[Extracted records]
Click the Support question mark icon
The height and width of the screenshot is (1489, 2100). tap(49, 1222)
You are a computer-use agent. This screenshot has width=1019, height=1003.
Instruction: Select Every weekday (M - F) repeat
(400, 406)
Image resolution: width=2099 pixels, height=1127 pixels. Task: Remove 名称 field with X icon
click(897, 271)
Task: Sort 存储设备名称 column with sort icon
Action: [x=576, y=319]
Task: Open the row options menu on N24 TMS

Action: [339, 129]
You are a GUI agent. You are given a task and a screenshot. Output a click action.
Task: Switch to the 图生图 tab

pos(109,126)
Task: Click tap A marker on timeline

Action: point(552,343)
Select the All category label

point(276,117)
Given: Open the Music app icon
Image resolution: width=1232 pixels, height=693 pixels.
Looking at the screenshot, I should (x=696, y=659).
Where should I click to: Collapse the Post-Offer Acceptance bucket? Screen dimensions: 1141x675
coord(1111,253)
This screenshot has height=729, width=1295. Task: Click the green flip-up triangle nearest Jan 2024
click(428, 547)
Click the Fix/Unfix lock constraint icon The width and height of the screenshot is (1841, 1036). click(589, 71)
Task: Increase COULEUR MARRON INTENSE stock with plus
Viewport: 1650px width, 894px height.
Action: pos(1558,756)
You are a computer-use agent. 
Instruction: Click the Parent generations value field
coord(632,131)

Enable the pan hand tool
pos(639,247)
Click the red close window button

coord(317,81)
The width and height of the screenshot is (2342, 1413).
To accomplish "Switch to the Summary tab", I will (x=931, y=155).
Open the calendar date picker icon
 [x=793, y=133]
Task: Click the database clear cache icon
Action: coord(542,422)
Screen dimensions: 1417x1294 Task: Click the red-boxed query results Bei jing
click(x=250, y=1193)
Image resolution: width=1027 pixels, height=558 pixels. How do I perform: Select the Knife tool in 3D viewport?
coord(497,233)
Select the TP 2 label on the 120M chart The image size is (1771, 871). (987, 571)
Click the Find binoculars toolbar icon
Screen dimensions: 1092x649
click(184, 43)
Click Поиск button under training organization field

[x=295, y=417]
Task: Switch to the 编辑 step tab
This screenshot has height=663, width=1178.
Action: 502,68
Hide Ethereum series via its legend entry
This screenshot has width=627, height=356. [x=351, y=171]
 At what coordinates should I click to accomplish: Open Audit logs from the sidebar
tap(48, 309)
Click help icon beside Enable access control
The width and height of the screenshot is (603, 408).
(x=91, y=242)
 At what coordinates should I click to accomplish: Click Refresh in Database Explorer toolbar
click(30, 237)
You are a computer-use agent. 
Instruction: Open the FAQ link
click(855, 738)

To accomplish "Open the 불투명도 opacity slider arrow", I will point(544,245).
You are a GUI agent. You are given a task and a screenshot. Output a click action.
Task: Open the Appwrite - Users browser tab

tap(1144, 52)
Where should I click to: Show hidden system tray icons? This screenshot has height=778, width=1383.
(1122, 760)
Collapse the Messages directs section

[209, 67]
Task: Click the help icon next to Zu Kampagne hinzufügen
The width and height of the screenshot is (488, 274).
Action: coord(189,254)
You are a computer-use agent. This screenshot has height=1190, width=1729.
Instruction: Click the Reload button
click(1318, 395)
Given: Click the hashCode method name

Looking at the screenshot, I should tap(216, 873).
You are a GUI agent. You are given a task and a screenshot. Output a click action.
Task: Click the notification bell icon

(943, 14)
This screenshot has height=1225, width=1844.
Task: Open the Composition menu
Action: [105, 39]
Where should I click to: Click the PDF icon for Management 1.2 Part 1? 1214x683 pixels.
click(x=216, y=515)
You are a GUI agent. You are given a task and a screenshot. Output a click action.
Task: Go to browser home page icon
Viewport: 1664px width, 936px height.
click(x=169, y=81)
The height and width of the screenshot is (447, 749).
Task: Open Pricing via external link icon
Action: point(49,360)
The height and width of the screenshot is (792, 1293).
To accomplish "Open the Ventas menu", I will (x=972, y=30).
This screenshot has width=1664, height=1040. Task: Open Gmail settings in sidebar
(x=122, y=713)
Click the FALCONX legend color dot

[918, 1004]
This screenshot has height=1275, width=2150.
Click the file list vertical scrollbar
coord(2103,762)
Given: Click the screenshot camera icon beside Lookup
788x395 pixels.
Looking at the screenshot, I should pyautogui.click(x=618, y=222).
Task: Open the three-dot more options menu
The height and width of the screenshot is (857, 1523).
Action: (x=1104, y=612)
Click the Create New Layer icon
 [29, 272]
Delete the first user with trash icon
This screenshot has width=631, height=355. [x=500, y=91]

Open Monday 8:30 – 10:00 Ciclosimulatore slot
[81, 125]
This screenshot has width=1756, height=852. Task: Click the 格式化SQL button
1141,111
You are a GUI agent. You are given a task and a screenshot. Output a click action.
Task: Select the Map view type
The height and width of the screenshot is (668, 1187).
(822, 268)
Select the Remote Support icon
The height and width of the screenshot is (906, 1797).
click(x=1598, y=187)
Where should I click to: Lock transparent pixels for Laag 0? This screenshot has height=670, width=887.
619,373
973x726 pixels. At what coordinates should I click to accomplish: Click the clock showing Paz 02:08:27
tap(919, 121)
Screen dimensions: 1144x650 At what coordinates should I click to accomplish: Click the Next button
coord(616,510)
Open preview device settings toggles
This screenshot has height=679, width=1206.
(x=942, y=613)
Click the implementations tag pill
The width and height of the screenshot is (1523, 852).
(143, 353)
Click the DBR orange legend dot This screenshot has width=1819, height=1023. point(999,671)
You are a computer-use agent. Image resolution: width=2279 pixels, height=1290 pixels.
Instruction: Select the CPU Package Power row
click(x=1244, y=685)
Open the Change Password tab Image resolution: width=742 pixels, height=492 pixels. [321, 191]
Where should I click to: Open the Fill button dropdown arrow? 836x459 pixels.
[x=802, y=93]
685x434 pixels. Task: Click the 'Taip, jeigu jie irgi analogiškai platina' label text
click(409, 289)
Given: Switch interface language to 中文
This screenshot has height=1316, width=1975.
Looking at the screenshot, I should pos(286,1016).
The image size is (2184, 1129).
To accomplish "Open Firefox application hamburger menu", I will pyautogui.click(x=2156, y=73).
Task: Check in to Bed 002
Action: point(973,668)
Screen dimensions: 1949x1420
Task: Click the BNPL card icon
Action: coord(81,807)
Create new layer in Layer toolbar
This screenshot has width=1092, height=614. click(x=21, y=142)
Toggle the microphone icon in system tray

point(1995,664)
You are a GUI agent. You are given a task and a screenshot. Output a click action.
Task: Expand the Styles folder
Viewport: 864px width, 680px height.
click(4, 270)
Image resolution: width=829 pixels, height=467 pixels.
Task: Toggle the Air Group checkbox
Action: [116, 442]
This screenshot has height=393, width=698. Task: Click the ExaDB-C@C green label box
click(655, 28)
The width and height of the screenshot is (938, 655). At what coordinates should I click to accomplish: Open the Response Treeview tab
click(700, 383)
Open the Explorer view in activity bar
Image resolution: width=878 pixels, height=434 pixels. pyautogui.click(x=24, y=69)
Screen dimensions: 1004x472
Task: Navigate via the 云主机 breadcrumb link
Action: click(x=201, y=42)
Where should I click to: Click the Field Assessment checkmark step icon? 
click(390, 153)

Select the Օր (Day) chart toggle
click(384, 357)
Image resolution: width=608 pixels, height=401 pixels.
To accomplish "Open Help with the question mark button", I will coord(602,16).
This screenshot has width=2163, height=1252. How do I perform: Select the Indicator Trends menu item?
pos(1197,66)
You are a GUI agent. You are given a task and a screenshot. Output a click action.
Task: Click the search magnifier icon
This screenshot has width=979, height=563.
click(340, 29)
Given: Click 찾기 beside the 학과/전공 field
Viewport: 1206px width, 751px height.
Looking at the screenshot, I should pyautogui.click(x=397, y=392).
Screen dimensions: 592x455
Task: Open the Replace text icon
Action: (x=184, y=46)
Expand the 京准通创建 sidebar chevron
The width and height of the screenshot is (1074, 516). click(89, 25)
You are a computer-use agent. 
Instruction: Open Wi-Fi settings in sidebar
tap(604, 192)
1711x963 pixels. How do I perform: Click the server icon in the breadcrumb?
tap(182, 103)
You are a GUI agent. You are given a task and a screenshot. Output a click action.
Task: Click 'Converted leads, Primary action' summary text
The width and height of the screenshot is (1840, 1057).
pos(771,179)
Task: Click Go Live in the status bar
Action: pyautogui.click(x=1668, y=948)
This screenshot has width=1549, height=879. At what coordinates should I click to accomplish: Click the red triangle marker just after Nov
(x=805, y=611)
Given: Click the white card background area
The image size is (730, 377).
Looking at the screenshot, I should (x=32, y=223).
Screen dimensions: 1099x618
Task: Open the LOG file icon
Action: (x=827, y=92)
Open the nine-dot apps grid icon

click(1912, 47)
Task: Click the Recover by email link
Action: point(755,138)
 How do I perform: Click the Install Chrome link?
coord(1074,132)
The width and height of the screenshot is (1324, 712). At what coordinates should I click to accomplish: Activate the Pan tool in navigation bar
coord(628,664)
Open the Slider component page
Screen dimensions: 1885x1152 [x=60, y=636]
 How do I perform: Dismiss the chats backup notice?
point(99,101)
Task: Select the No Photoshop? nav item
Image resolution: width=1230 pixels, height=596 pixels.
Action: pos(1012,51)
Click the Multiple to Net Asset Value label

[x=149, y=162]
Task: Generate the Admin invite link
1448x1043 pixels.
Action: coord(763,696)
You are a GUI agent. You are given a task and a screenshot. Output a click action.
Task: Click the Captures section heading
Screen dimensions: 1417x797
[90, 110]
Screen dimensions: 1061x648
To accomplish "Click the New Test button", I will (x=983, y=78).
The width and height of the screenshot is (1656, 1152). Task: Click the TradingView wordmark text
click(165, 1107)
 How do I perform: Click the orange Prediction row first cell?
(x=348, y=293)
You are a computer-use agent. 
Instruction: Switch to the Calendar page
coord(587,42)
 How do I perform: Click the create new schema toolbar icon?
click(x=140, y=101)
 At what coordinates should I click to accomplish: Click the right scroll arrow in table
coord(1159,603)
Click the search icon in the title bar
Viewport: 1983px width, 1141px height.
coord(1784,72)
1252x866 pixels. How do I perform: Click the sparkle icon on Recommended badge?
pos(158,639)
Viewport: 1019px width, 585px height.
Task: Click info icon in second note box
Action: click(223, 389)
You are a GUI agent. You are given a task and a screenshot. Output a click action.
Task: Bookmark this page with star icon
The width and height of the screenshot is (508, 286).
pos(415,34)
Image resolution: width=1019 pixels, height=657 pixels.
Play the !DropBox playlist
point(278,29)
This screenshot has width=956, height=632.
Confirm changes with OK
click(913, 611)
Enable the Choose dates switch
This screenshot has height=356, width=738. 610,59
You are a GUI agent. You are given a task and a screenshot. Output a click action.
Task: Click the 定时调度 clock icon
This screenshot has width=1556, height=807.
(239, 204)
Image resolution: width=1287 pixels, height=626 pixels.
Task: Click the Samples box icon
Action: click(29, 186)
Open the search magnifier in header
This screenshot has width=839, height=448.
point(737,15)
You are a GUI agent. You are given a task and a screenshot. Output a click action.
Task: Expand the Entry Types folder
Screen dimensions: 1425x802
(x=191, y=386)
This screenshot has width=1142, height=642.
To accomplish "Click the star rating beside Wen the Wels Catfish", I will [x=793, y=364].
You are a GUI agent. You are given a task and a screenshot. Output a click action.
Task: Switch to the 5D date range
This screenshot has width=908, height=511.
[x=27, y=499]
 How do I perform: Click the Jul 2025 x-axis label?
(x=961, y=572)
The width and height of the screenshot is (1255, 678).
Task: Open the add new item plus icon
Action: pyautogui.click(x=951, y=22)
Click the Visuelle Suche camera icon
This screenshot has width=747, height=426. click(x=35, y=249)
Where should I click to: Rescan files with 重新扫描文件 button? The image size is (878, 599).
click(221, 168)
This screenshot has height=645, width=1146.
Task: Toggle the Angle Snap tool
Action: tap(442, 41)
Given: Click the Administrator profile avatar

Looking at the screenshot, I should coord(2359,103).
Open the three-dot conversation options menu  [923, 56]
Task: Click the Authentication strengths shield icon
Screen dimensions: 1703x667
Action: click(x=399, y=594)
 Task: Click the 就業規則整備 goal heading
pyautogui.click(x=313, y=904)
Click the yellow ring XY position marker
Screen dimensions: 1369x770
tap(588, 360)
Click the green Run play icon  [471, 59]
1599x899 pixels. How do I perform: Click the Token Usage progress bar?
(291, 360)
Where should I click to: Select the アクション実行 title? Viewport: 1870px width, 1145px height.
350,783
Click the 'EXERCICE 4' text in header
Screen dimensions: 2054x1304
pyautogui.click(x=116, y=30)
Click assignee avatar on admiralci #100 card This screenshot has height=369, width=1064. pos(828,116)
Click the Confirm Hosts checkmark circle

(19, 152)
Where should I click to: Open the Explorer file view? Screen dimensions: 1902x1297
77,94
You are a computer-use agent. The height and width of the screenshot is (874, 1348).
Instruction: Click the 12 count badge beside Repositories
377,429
[/Extracted records]
> [What is being asked]: Show all lines from the data that contain "folder".

> [Solution]:
Task: Expand the Styles folder
Task: Expand the Entry Types folder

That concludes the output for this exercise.